Parallèlement à cette réactualisation des compétences, les représentants infirmiers plaident pour une amélioration des conditions de travail dans les services d'urgences pédiatriques, « au bord de l'effondrement, avec des équipes surchargées et des infrastructures insuffisantes ». Des investissements urgents sont nécessaires pour garantir des soins de qualité et maintenir les professionnels dans les services par une reconnaissance réelle et concrète de leur travail quotidien.

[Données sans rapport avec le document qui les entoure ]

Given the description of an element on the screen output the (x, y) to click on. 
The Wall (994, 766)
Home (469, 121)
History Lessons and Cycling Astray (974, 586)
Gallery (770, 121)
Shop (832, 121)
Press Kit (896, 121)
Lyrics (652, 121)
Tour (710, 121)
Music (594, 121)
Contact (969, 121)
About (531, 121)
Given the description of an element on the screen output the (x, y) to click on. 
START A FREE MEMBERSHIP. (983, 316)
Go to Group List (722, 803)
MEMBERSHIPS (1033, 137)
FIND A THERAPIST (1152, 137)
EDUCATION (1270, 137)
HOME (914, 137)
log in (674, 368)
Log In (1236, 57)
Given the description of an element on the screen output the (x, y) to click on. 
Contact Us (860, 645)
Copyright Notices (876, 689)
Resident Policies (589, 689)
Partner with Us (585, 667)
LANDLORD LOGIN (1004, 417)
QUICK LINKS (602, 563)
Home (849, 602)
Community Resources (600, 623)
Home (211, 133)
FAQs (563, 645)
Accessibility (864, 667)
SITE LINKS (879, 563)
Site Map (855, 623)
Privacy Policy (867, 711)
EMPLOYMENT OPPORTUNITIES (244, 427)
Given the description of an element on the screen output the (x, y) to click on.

Enfin, les signataires de la tribune souhaitent la mise en œuvre d’une « politique de prévention efficace et réaliste pour les enfants », passant notamment par la valorisation, aujourd’hui inexistante, des actes de prévention en Protection maternelle et infantile (PMI) mais aussi en libéral, un mode d’exercice pour lequel il n’existe pas de cotation dédiée. « Nous sommes toujours dans un système médico-centré, alors que nous avons de moins en moins de médecins, rappelle Peggy Alonso. Les tutelles doivent tenir compte des autres professions. » A titre d’exemple, le dépistage du post-partum a été focalisé sur les sages-femmes, de même que les infirmières puéricultrices ne peuvent pas vacciner les enfants. « Il faut s’appuyer sur notre profession pour concourir à la santé de l’enfant dans tous les milieux », ajoute-t-elle. Et les représentants de la profession de conclure : « Les enjeux de santé infantile ne peuvent être relégués au second plan. Les décisions prises aujourd'hui auront un impact profond sur la vie de millions d'enfants et sur l'avenir de notre société. Nous demandons aux décideurs politiques, aux institutions de santé et à la société civile de se mobiliser pour relever ces défis. »
Laure Martin
* Comité d’orientation des Assises de la pédiatrie et de la santé de l’enfant ; Société de recherche des infirmières puéricultrices ; Comité d’entente des écoles préparant aux métiers de l’enfance ; Syndicat national des puéricultrices diplômées d’Etat ; Collège des infirmièr(e)s puéricultrices(teurs) ; Collectif Je suis infirmière puéricultrice.